Decades ago America was given the nickname, Melting Pot. With all the different ethnic groups pouring in, there was beginning a mix of the world’s cultures that could not be found elsewhere. The world was finding a place to mix and mingle and learning to get along.
More Separate Than Believed
Though called a Melting Pot, it truly wasn’t one at that time. A true blending of cultures was far from happening. It would take decades before it could even hint to be a true melting pot.
Yes, everyone was coming and finding themselves living in the same cities and working for the same companies. The more things went bad in Europe and other areas of the world, the more people from those areas flocked into America.
Yet, everyone was still trying to stay separate.
Segregation in the 1950’s was nothing new. Segregation began a long time before that and even before America was born. It was perfected in countries long before America was a superpower. Since the beginning of time, people have separate into groups of their own kind for comfort, security, and commonality.

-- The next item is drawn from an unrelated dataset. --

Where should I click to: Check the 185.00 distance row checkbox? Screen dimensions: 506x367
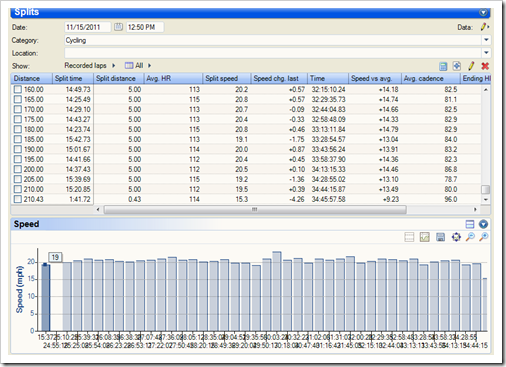pos(18,139)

Many were moving to America to get a new take on life. The ideas was to become American. But in the young country, ethnic groups continued to create their own version of home. Instead of leaving it behind, they brought it with them. They named towns, streets, and counties after their motherlands. All the Italians lived in the same neighborhood. All the Spanish had their area. The Greeks had theirs. The Irish had theirs. The Chinese created their version of China. They moved their homes to the new lands.
This continued on decade after decade. Each ethnic group voluntarily stayed on their side of the tracks. “Wars” were fought as one person would crossed the line from one neighborhood to another. If one person moved into the wrong section, there were others to push him right back. Gangs developed with the younger generations to create an even tighter bond as one can see in stories such as “West Side Story” set in segregated New York.
The Irish stuck together in this new land. The Hungarians stuck together. The Japanese stuck together. There was very little melting going on. The Native Americans were clustered in resource pour reservations. Everyone was mixing like oil and water. Until Americans born generations later dared to cross the lines and truly make the ingredients of the pot melt together, the term ‘melting pot’ only applied to the fact that many different cultures called America home.
First Generation Newcomers
Those that never knew the homeland could not understand this territorial lifestyle. These were the ones who were born in the New World to immigrant parents. They were truly Americans, but their parents and grandparents were still of the Old Country. Yes, they followed the ways of their parents. But in their hearts they were American and were slowly letting go of the land their parents and grandparents came from. They began to create their own customs and traditions. Shockingly for that time, that included marrying someone from another neighborhood.
Lines were crossed and caused tidal waves of change to sweep through the various cultural segments. The move to a true melting was taking place.
America truly did not become the Melting Pot until inter-ethnic marriages began to take place. Each generation further down the line absorbed this action more than the one before. It began to cross racial barriers. Fewer stayed behind the boundaries their own people had erected. It was becoming more of being an American instead of classified on the Old World labels.
Though many still want to keep the “kinds” separate, it is becoming more difficult to do just that. Why? Because we have become the Melting Pot. We are moving through life with each other. I can sit in a cafe and see all kinds of people from all walks of life sitting by each other and conversing. There are sections they sit in. There are no boundaries. The melting is underway.
How many full-blooded ethnic people are walking around that were born in America? There are many, but not the majority. We all have a mix of blood in our genealogy and have fun discovering them in our family tree research. I am an American, but I have Irish, Scottish, English, and German in my veins.
America is now a Melting Pot of nationalities that are still learning to live together but a Melting Pot nonetheless.